Publicado no Brasil pela Galera Record, com tradução de Regiane Winarski, Na hora da virada é mais um livro de Angie Thomas que vem para selar seu lugar como uma ótima escritora de livros protagonizados por adolescentes negras, que precisam enfrentar problemas marcados fortemente pela questão racial.
Brianna, ou Bri, é uma adolescente de dezesseis anos que sonha em fazer sucesso como rapper e com isso proporcionar melhores condições financeiras para sua família, que no momento passa por dificuldades com a mãe desempregada e o irmão, formado com honras no ensino médio e graduado na faculdade, tendo que trabalhar em um subemprego para garantir o mínimo de sustento em casa.
O pai de Brianna foi assassinado quando ela era apenas uma criança de cinco anos, então tudo o que sabe sobre ele é o que as pessoas falam, já que ele foi um rapper que fez muito sucesso no bairro, o que também acabou atraindo a atenção das gangues e resultando em sua morte. Esse acontecimento fez com que a mãe de Brianna começasse a usar drogas e ficasse impossibilitada de cuidar dos filhos, de modo que eles precisaram ser criados pelos avós. A narrativa acontece oito anos depois que a mãe retornou e recuperou totalmente a guarda dos filhos. Mas será que o episódio de seu afastamento pode ser esquecido sem deixar sequelas?

▸ **DADOS**
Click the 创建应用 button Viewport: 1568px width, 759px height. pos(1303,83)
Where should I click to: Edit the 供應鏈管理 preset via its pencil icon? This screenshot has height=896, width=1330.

▸ **TAREFAS E EXERCÍCIOS**
1/ Reproduza fielmente o trecho da resenha sobre Na hora da virada, começando em "Publicado no Brasil" e terminando em "sustento em casa.".
2/ Diga se cada afirmação concorda com a resenha sobre Na hora da virada, respondendo sim ou não e citando literalmente as palavras da resenha que decidem a questão.
(a) Brianna tem dezesseis anos.
(b) O pai de Brianna foi assassinado quando ela tinha oito anos.
(c) O livro foi publicado no Brasil pela Galera Record.
3/ Traduza para o inglês esta frase da resenha sobre Na hora da virada: "A narrativa acontece oito anos depois que a mãe retornou e recuperou totalmente a guarda dos filhos."
Os dados acima foram retirados de outra fonte.

▸ **RESULTADOS FINAIS**
1/
Publicado no Brasil pela Galera Record, com tradução de Regiane Winarski, Na hora da virada é mais um livro de Angie Thomas que vem para selar seu lugar como uma ótima escritora de livros protagonizados por adolescentes negras, que precisam enfrentar problemas marcados fortemente pela questão racial.
Brianna, ou Bri, é uma adolescente de dezesseis anos que sonha em fazer sucesso como rapper e com isso proporcionar melhores condições financeiras para sua família, que no momento passa por dificuldades com a mãe desempregada e o irmão, formado com honras no ensino médio e graduado na faculdade, tendo que trabalhar em um subemprego para garantir o mínimo de sustento em casa.

2/
(a) Sim: "é uma adolescente de dezesseis anos".
(b) Não: "O pai de Brianna foi assassinado quando ela era apenas uma criança de cinco anos".
(c) Sim: "Publicado no Brasil pela Galera Record".

3/ The story takes place eight years after the mother returned and fully regained custody of her children.